2024年4月1日の日経平均は39,803円、EPSは2,357円だったので、その時点のPERは39,803÷2,357=16.87と計算できます。

またEPSは過去10年で1,024円から2,357円に上昇しているため、伸び率は43%。年率換算で+4.3%です。

これらの数字を元に、仮にPERはずっと同じ、EPSも同じ伸び率で増えていくと仮定すると、X年後の株価=X年後のEPS×PERなので、

  • 1年後 2,357×(1+0.043×1)×16.87=41,472円
  • 5年後 2,357×(1+0.043×5)×16.87=48,311円
  • 10年後 2,357×(1+0.043×10)×16.87=56,860

と算出できます。

日本株への期待値が上がり、PERが米国並みの23倍となれば、10年後の日経平均は75,895円まで駆け上がることになります。

■ 提供資料
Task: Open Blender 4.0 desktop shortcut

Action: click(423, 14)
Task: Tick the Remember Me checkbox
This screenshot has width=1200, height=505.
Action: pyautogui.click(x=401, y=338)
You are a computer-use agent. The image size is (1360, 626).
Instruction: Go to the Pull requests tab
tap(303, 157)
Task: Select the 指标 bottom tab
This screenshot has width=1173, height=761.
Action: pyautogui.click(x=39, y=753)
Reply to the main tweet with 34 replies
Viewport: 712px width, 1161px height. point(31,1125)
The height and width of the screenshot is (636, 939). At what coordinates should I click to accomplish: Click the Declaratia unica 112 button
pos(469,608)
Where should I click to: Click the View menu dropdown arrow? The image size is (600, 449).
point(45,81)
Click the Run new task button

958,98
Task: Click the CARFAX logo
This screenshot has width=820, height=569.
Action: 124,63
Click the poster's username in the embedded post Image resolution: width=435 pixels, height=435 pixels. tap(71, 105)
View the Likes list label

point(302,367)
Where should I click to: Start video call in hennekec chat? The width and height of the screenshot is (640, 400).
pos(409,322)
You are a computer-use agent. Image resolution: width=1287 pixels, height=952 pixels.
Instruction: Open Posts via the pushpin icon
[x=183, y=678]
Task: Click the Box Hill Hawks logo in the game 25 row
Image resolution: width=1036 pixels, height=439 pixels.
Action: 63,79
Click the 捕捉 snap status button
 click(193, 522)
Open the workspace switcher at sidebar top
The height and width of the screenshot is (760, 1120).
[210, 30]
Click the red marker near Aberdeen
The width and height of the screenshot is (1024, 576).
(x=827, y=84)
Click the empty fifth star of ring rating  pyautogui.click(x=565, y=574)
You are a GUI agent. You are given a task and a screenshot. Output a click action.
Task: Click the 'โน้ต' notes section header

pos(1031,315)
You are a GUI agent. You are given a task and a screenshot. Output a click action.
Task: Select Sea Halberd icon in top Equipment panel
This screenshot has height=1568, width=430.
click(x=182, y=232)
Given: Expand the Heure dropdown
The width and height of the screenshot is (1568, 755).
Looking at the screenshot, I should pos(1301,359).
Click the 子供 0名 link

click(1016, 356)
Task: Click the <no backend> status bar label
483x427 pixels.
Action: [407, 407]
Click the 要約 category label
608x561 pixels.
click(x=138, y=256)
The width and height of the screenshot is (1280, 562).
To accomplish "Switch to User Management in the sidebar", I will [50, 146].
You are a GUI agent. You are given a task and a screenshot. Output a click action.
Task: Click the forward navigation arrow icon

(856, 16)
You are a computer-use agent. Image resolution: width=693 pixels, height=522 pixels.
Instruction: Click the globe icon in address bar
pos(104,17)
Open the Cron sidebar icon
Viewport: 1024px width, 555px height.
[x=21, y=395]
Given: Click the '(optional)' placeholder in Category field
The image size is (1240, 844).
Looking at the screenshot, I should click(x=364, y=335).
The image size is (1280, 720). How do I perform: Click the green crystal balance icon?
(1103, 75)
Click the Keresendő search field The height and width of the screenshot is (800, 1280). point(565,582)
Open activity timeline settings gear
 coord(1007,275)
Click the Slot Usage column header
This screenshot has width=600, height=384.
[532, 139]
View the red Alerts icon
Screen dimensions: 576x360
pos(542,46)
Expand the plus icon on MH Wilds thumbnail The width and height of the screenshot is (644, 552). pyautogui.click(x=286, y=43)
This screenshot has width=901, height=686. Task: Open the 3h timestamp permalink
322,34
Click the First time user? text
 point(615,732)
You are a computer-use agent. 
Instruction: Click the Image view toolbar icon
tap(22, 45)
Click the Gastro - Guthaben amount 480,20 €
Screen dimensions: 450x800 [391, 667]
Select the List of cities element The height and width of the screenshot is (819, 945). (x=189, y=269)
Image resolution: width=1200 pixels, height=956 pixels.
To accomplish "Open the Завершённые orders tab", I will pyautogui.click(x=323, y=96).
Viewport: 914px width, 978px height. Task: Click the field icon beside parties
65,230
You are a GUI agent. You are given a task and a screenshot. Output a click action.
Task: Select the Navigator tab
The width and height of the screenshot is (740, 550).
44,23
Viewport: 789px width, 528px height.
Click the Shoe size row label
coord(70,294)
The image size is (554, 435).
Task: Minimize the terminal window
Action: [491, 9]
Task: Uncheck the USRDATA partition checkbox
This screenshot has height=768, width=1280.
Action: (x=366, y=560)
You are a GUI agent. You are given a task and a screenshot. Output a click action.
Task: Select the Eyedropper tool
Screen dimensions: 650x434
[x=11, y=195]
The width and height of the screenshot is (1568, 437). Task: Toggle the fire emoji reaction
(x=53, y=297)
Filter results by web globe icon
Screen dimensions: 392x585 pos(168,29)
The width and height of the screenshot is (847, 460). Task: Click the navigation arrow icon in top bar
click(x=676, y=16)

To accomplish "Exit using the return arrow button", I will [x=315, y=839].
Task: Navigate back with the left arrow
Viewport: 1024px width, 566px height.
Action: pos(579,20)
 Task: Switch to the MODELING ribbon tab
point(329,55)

■ 課題一覧
a) 日経平均の試算についての抜粋を読み、次の問いに答えてください。
(i) 2024年4月1日の日経平均はいくらでしたか。
(ii) 5年後の株価はいくらと算出されていますか。
(iii) 米国並みのPERは何倍とされていますか。
b) 次の各文は日経平均の試算についての抜粋の内容と合っていますか。それぞれ「はい」か「いいえ」で答え、判断の根拠となる抜粋中の語句をそのまま引用してください。
(i) 2024年4月1日時点のEPSは2,357円だった。
(ii) 試算では、PERが年々上がっていくと仮定している。
(iii) PERが23倍になれば、10年後の日経平均は75,895円になる。
リストは抜粋とは別の出典から取られたものです。

■ 課題別の解答
a)
(i) 39,803円
(ii) 48,311円
(iii) 23倍

b)
(i) はい。「EPSは2,357円だった」
(ii) いいえ。「仮にPERはずっと同じ」
(iii) はい。「PERが米国並みの23倍となれば、10年後の日経平均は75,895円まで駆け上がることになります」